__SUPPLIED PASSAGE__.
The Cost of Procuring Deceased Donor Kidneys

Evidence From OPO Cost Reports 2013-2017

Philip J. Held; Jennifer L. Bragg-Gresham; Thomas Peters; Glen M. Chertow; Frank McCormick; John P. Roberts

Disclosures

American Journal of Transplantation. 2020;20(4):1087-1094. 

In This Article

Abstract and Introduction

Abstract

Using 5 years of US organ procurement organization (OPO) data, we determined the cost of recovering a viable (ie, transplanted) kidney for each of 51 OPOs. We also examined the effects on OPO costs of the recovery of nonviable (ie, discarded) kidneys and other OPO metrics. Annual cost reports from 51 independent OPOs were used to determine the cost per recovered kidney for each OPO. A quadratic regression model was employed to estimate the relationship between the cost of kidneys and the number of viable kidneys recovered, as well as other OPO performance indicators. The cost of transplanted kidneys at individual OPOs ranged widely from $24 000 to $56 000, and the average was $36 000. The cost of a viable kidney tended to decline with the number of kidneys procured up to 549 kidneys per year and then increase. Of the total 81 401 kidneys recovered, 66 454 were viable and 14 947 (18.4%) were nonviable. The costs of kidneys varied widely over the OPOs studied, and costs were a function of the recovered number of viable and nonviable organs, local cost levels, donation after cardiac death, year, and Standardized Donor Rate Ratio. Cost increases were 3% per year.

Introduction

The 58 US organ procurement organizations (OPOs) are not-for-profit entities with a federal contract to cover a specific geographic area over which the OPO is granted exclusive responsibilities, that is, a monopoly. Required OPO tasks include assessment of potential organ donors, obtaining consent for organ donation from next of kin, surgical recovery and preservation of viable organs, and transport of organs to transplant center hospitals. Allocation of any organ to a specific recipient is directed through the Organ Procurement Transplantation Network (OPTN) and the United Network for Organ Sharing (UNOS), which holds the federal contract from the OPTN. Transplant center professionals make the final decision to accept and transplant or reject and discard any individual organ.

__WORK INSTRUCTIONS__.
A. Answer these from the kidney procurement cost article:
(i) How many OPOs' annual cost reports were used to determine the cost per recovered kidney?
(ii) Across individual OPOs, what range did the cost of transplanted kidneys span?
(iii) According to the introduction, how many US organ procurement organizations are there?
B. Pick up the kidney procurement cost article right after its last sentence and carry it forward.

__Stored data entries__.
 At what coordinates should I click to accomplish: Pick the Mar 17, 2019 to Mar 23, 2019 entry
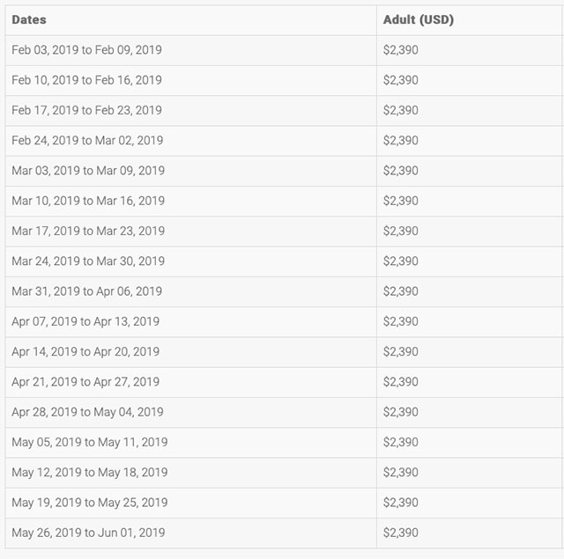click(88, 231)
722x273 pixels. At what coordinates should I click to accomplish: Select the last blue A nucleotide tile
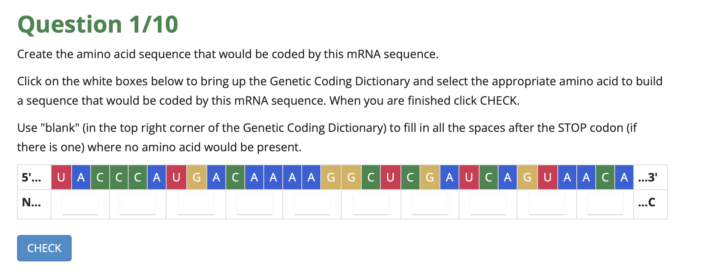click(624, 177)
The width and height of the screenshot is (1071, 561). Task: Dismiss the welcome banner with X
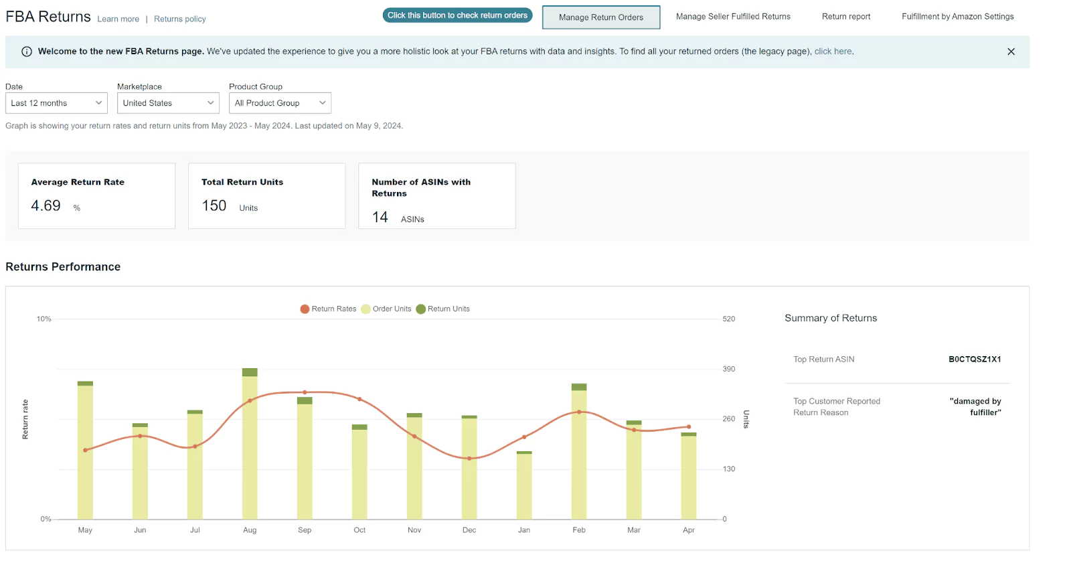click(x=1011, y=52)
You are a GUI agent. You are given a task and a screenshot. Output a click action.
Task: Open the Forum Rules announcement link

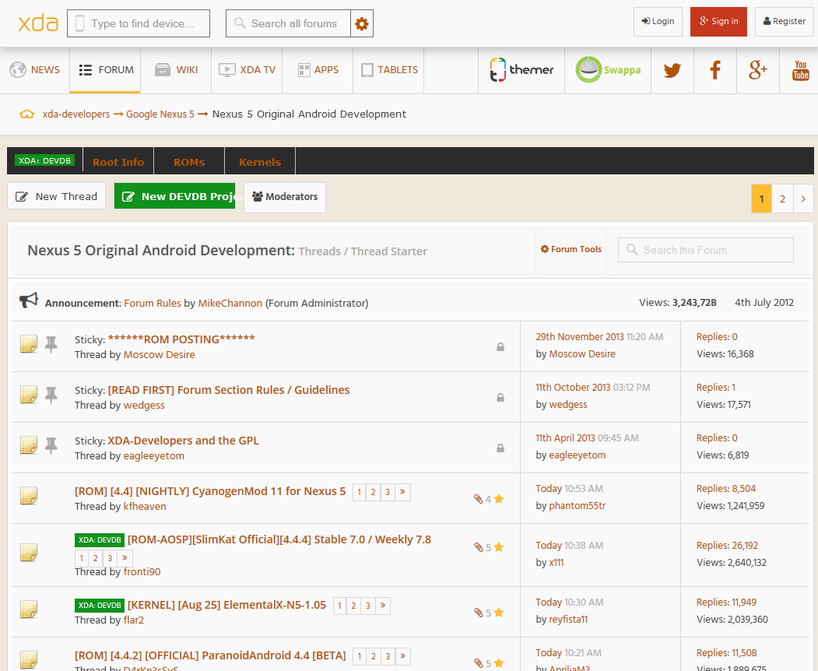pyautogui.click(x=153, y=303)
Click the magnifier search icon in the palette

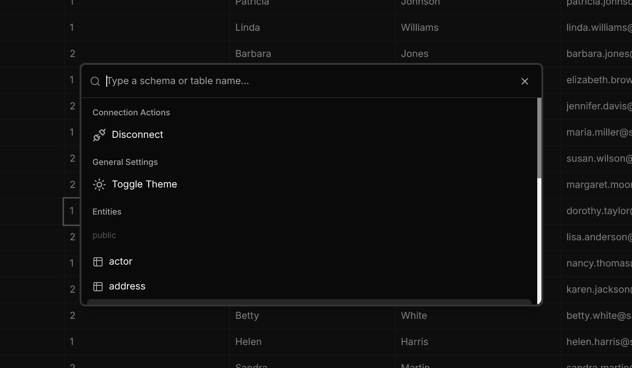coord(95,81)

__RESPONSES TO THE EXERCISE__.
A.
(i) 51
(ii) From $24 000 to $56 000
(iii) 58

B.
Whereas the costs for most aspects of the organ transplant process have been reported,[1–3] the functional OPO cost, generally referred to as the organ acquisition cost (OAC), has not been widely researched.[4] As a consequence of the National Organ Transplantation Act (NOTA),[5] OPOs have a defined method of assessing OAC, and the aggregate costs incurred by any OPO are unique to that OPO. Because all areas of the United States are the responsibility of some OPOs, there are many potential variations in expenses including local labor costs, the number of potential and actual donors, the number of transplant hospitals in the OPO service area, hospital charges for maintaining donor organ function after brain death (prior to organ recovery), and other costs.

Among US OPOs, the number of kidneys recovered annually varies from fewer than 100 to over 800 kidneys procured and transplanted. In this analysis, we have sought to describe variations in kidney procurement costs across the United States and differences in kidney cost by OPO size (hereafter defined by the number of kidneys procured annually). Kidney acquisition costs related to transplanted (viable) organs and of those related to discarded, "nonviable" kidneys (ie, organs recovered for transplantation but not transplanted) on cost and OPO outcomes were also examined. Understanding cost variations among US OPOs could allow for pragmatic assessments regarding OPO efficiency, economies of scale, and other matters related to policy issues affecting OPOs and the patients ultimately served.